-- What is required --
Copy each line of the entries that includes the word "agent".

Excerpts from a dataset:

=== Begin Enclosure ===

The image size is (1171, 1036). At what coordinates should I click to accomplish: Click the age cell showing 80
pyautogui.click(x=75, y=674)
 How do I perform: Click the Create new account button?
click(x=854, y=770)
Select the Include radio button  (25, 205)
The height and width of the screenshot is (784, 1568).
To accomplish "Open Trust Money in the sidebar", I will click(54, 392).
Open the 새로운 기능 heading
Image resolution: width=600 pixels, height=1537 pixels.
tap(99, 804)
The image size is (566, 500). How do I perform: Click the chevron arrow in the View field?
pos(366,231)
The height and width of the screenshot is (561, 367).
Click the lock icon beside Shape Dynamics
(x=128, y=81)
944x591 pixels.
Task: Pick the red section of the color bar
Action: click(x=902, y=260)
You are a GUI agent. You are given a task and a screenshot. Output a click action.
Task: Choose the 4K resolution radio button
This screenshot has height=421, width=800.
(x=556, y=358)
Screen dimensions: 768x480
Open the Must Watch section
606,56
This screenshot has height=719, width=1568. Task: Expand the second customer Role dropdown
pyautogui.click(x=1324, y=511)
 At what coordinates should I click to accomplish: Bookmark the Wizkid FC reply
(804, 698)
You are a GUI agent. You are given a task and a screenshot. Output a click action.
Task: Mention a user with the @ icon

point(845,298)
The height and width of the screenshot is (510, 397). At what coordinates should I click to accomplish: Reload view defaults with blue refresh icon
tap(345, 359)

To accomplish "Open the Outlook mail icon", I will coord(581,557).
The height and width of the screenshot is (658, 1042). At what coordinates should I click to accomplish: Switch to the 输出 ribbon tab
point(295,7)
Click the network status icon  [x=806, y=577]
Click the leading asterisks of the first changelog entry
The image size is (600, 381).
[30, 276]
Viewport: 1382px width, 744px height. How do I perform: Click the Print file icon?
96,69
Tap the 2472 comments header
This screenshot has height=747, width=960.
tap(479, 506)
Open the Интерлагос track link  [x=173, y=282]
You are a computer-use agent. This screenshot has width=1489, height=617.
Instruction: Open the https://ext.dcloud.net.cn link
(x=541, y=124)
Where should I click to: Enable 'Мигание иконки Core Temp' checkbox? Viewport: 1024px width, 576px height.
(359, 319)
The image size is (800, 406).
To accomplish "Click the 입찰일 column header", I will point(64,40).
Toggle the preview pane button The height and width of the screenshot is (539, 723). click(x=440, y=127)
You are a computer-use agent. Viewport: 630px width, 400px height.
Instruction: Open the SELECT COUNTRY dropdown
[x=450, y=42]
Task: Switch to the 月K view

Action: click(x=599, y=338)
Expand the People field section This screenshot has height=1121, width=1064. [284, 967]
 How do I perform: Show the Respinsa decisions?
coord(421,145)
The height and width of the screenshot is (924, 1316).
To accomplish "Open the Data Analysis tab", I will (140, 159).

=== End Enclosure ===

-- Expected answer --
You are a GUI agent. You are given a task and a screenshot. Output a click action.
You are a GUI agent. You are given a task and a screenshot. Output a click action.
You are a computer-use agent. This screenshot has width=1489, height=617.
You are a computer-use agent. Viewport: 630px width, 400px height.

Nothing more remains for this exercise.